#### Actions to take:
**a.** In the mailing list thread about the fenced cluster node, translate this sentence into Spanish: "My guess is you shouldn't do it that way: Why not stop the resource, unconfigure it in the cluster, then start it manually?"
**b.** Name each operation in the mailing list thread's "pcs resource create" command that gets a timeout of "INFINITY".
**c.** Pick up the mailing list thread about the fenced cluster node where it stops, and keep writing it.

##### Passage #####

[ClusterLabs] Antw: Antw: [EXT] Stopping a server failed and fenced, despite disabling stop timeout

Mon Jan 18 03:31:37 EST 2021

>>> "Ulrich Windl" <Ulrich.Windl at rz.uni-regensburg.de> schrieb am 18.01.2021 um
09:28 in Nachricht <60054697020000A10003E4DC at gwsmtp.uni-regensburg.de>:
>>>> Digimer <lists at alteeve.ca> schrieb am 18.01.2021 um 03:11 in Nachricht
> <816a4d1e-a92d-2a4c-b1a0-cf4353e3fa41 at alteeve.ca>:
>> Hi all,
>> 
>>   Mind the slew of questions, well into testing now and finding lots of
>> issues. This one is two questions... :)
>> 
>>   I set a server to be unamaged in pacemaker while the server was
>> running. Then I tried to remove the resource, and it refused saying it
>> couldn't stop it, and to use '--force'. So I did, and the node got
>> fenced. Now, the resource was setup with;
> 
> My guess is you shouldn't do it that way: Why not stop the resource,
> unconfigure it in the cluster, then start it manually?
> 
>> 
>> pcs resource create srv07-el6 ocf:alteeve:server name="srv07-el6" \
>>  meta allow-migrate="true" target-role="started" \
>>  op monitor interval="60" start timeout="INFINITY" \
>>  on-fail="block" stop timeout="INFINITY" on-fail="block" \
>>  migrate_to timeout="INFINITY"

##### Records provided #####

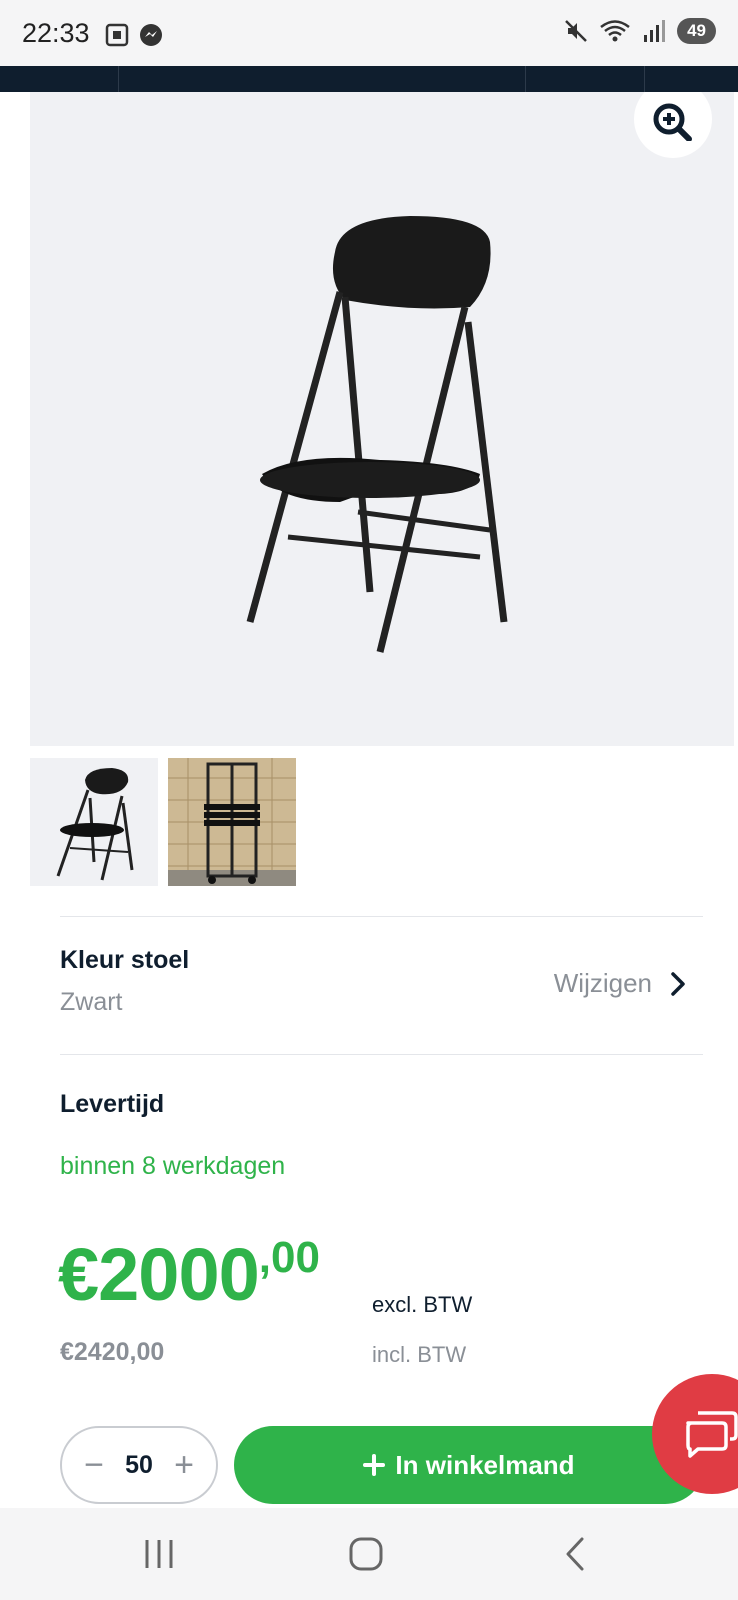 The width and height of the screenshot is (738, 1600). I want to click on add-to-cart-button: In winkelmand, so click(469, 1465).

#####
##### Records provided #####

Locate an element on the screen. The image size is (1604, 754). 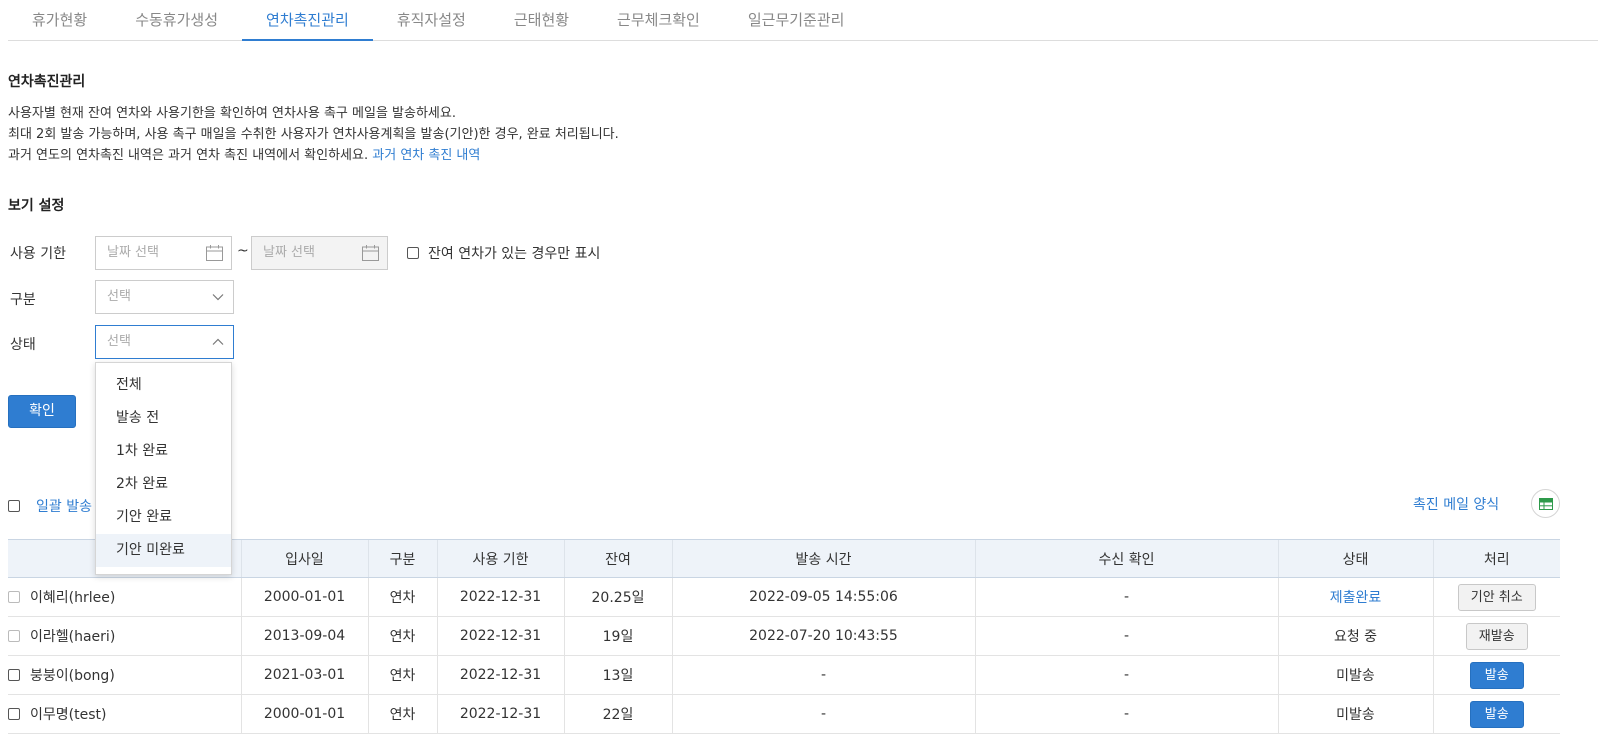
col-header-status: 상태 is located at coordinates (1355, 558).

#####

#### Per-task answers:
**a.** Supongo que no deberías hacerlo de esa manera: ¿por qué no detener el recurso, quitarle la configuración en el clúster y luego iniciarlo manualmente?

**b.** start, stop, migrate_to

**c.**
>> 
>>   I would have expected the 'stop timeout="INFINITY" on-fail="block"' to
>> prevent fencing if the server failed to stop (question 1) and that if a
>> resource was unmanaged, that the resource wouldn't even try to stop
>> (question 2).
>> 
>>   Can someone help me understand what happened here?
> 
> Fencing reason was " srv01-test_stop_0 process (PID 113779) timed out".
> 
> Did have a failutre before your actions? The logs indicate such it seems:

Sorry: "Did you have a failure before your actions?"

> "Clearing failure of srv01-test on el8-a01n02 because resource  parameters
> have changed"
> 
> Haveing the cluster in a clean state before configuring it highly desirable
> IMHO. I use this command frequently to check: "crm_mon -1Arfj"
> 
> The logs should help to explain!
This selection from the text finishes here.